Call it the quantum Garden of Eden. Fifty or so miles east of New York City, on the campus of Brookhaven National Laboratory, Eden Figueroa, an associate professor at Stony Brook University, is one of the world’s pioneering gardeners planting the seeds of a quantum internet. Capable of sending enormous amounts of data over vast distances, it would work not just faster than the current internet but faster than the speed of light — instantaneously, in fact, like the teleportation of Mr. Spock and Captain Kirk in Star Trek.

Already, Figueroa says his group has transmitted what he called “polarization states” between the Stony Brook and Brookhaven campuses using fiber infrastructure, adding up to 85 miles. Kerstin Kleese van Dam, director of Brookhaven Lab’s Computational Science Initiative, says it is “one of the largest quantum networks in the world, and the longest in the United States.”

Next, Figueroa hopes to teleport his quantum-based messages through the air, across Long Island Sound, to Yale University in Connecticut. Then he wants to go 50 miles east, using existing fiber-optic cables to connect with Long Island and Manhattan.
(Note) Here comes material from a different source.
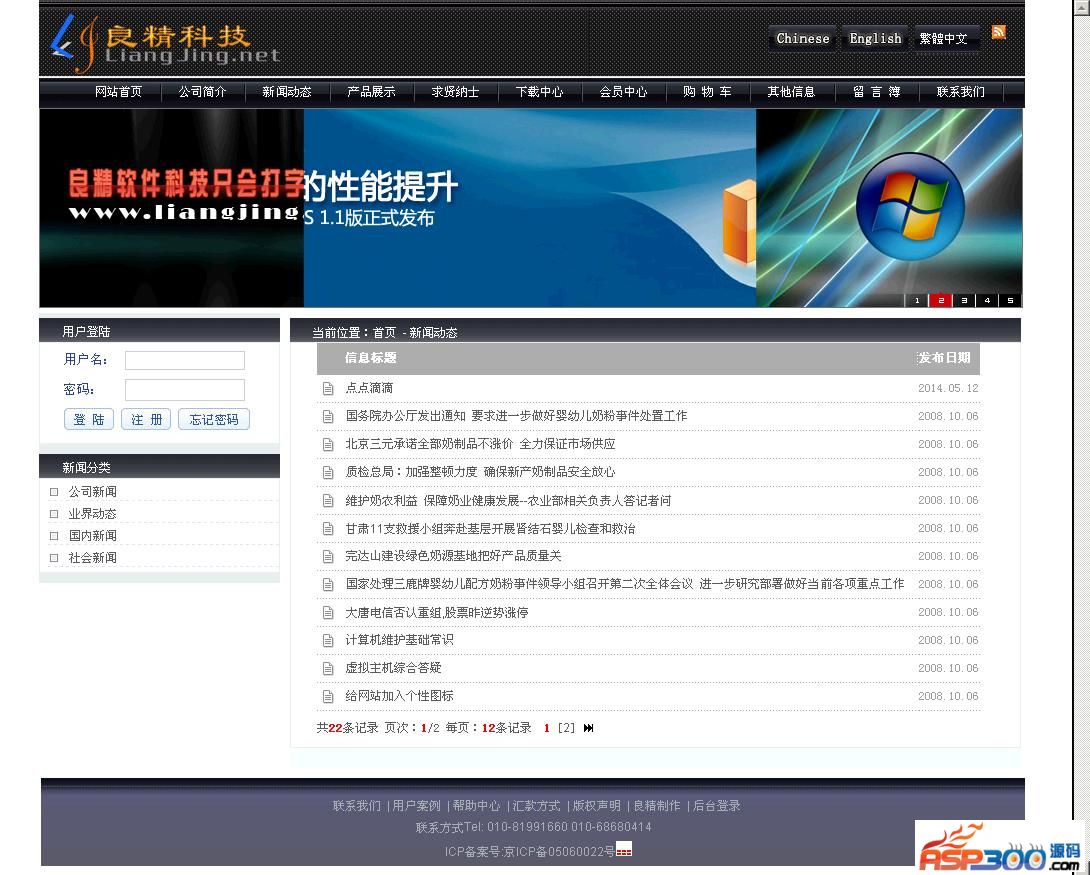The height and width of the screenshot is (875, 1090).
Task: Click document icon beside 点点滴滴 news item
Action: pos(327,388)
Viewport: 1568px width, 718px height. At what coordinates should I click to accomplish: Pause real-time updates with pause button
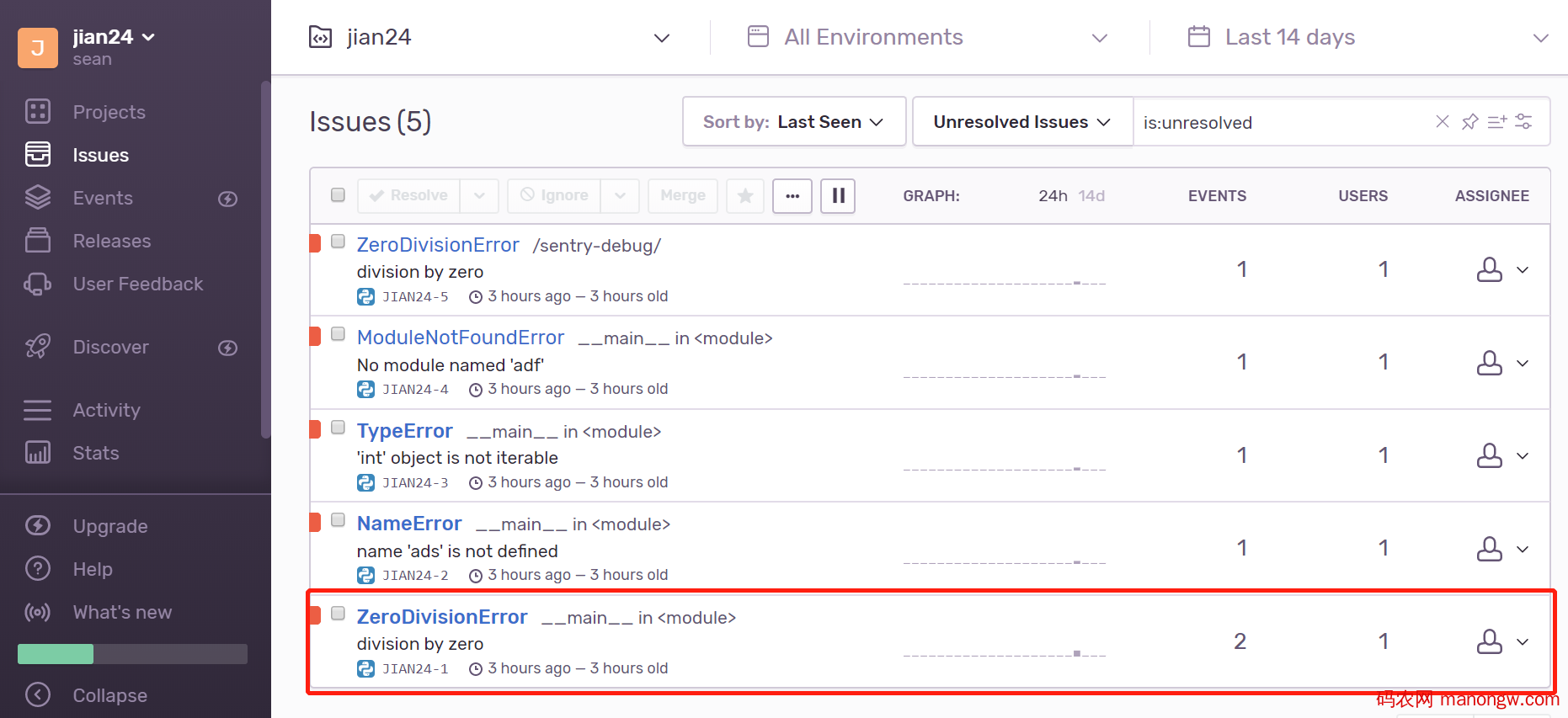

David Awschalom, a legend in the field who is a professor of spintronics and quantum information at the University of Chicago’s Pritzker School of Molecular Engineering and director of the Chicago Quantum Exchange, calls Figueroa’s work “a fantastic project being done very thoughtfully and very well. I’m always cautious about saying something is the biggest or fastest,” he says. “It’s a worldwide effort right now in building prototype quantum networks as the next step toward building a quantum internet.” Other efforts to build quantum networks, he says, are underway in Japan, the U.K., the Netherlands and China — not to mention his own group’s project in Chicago.